Uranium from Seawater and current flow in the Ocean

One of the peak energy writers at the Oil Drum Ugo Bardi has written up a 13 page paper criticizing the extraction of uranium and other minerals from seawater. There are flaws in the paper, which will be discussed but there is some useful information for calculations.

Ugo Bardi first calculation is for “evaporating the ocean”, which no one is proposing and he unsurprisingly finds that has very poor energy return.

We need to process at least 2 × 10^13 tons of water per year to produce enough uranium for the current park of nuclear reactors in the world. To process this amount of water, we must rely on oceanic currents to move water through the membranes. In marine science, current strength is sometimes measured in “Sverdrups”, a unit that corresponds to one million tons of water per second, or 3 × 10^13 tons of water per year. Ugo looks at the Strait of Gibraltar which carries a current of about 1 Sverdrup.

Japan has proposed various scaling up plans for uranium from seawater They look at the Black Current (42 Sverdrup, 42 times stronger than the current Ugo looked at) in the ocean off of Japan and how much materials it is moving. They would put uranium extraction materials in its path and collect uranium and other resources as they are moved past the materials that would trap the resources.
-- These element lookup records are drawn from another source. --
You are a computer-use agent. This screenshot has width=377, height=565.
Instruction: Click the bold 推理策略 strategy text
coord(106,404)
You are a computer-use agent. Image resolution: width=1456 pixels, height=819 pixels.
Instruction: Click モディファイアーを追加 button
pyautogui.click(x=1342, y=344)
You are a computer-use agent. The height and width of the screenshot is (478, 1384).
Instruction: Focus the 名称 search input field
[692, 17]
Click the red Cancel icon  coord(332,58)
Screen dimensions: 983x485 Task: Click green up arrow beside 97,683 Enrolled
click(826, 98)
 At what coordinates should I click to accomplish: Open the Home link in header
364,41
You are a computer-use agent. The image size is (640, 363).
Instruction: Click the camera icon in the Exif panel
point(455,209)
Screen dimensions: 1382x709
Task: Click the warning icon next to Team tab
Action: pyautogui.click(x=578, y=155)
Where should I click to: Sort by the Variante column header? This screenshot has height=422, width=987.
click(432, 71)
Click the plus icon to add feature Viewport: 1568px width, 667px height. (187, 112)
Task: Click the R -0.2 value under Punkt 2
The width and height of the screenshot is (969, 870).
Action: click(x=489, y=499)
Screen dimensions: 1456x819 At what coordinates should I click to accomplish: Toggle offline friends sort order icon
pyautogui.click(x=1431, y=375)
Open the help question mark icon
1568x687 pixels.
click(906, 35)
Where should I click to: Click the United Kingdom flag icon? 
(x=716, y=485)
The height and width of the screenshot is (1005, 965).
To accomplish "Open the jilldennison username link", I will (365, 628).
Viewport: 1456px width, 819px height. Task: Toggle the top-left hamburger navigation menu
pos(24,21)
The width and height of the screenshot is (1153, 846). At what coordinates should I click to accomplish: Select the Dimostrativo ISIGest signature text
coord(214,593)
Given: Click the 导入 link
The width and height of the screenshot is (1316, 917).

Kuroshio which has 42 Sverdrups.

The Agulhas Current is the Western Boundary Current of the southwest Indian Ocean. It flows down the east coast of Africa from 27°S to 40°S. It is narrow, swift and strong. It is even suggested that the Agulhas is the largest western boundary current in the world ocean, as comparable western boundary currents transport less, ranging from the Brazil Current, 16.2 Sverdrups), to the Kuroshio, 42 Sverdrups

The sources of the Agulhas Current are the East Madagascar Current (25 Sverdrups), the Mozambique Current (5 Sverdrups) and a reticulated part of the Agulhas Current itself (35 Sverdrups). The net transport of the Agulhas Current is estimated as 100 Sv.

* Ugo considers a process where membranes for uranium extraction are carried at sea, submerged for a while, raised, brought back to land for processing, and then the cycle is repeated.

* Ugo assumes recovering one kilogram of uranium, therefore, would require processing at least 3 tons of membranes per year.

* Ugo calculates using the ratio of 5 kWh/kg for energy expenditure in fishing, and assuming the yield and the conditions reported by Seko , we can calculate a total energy expenditure of about 1000 TWh/year for processing the membranes to give sufficient amounts to fuel the present needs of the nuclear industry. This is close to the total energy that could be produced by the extracted uranium, ca. 2600 TWh/year. An energy gain (EROEI) of 2.6 is larger than unity, but it is too low for the process to be of practical interest.

Japan is looking at offshore processing, which would save the fuel costs of bringing the absorbent from the ocean to a land based facility.

Japan has lab scale work for extraction of uranium from seawater that is about twice the current cost of traditionally mined uranium using cotton dipped in juice with a lot of tannins.

Japan has proposed various scaling up plans for uranium from seawater Japan is also looking at genetically engineering seaweed to be the absorbent which will produce biofuel and extract uranium and vanadium by having high levels of tannin. By using organic materials absorbent there would not be the issue of using oil to create the capture material. By using genetically altered seaweed, there would be the energy gain from the biofuel and the uranium.

Ugo also bases his calculations on once through reactors. Switching to advanced breeder reactors or extensive reprocessing can increase the efficiency of uranium usage by 60 times.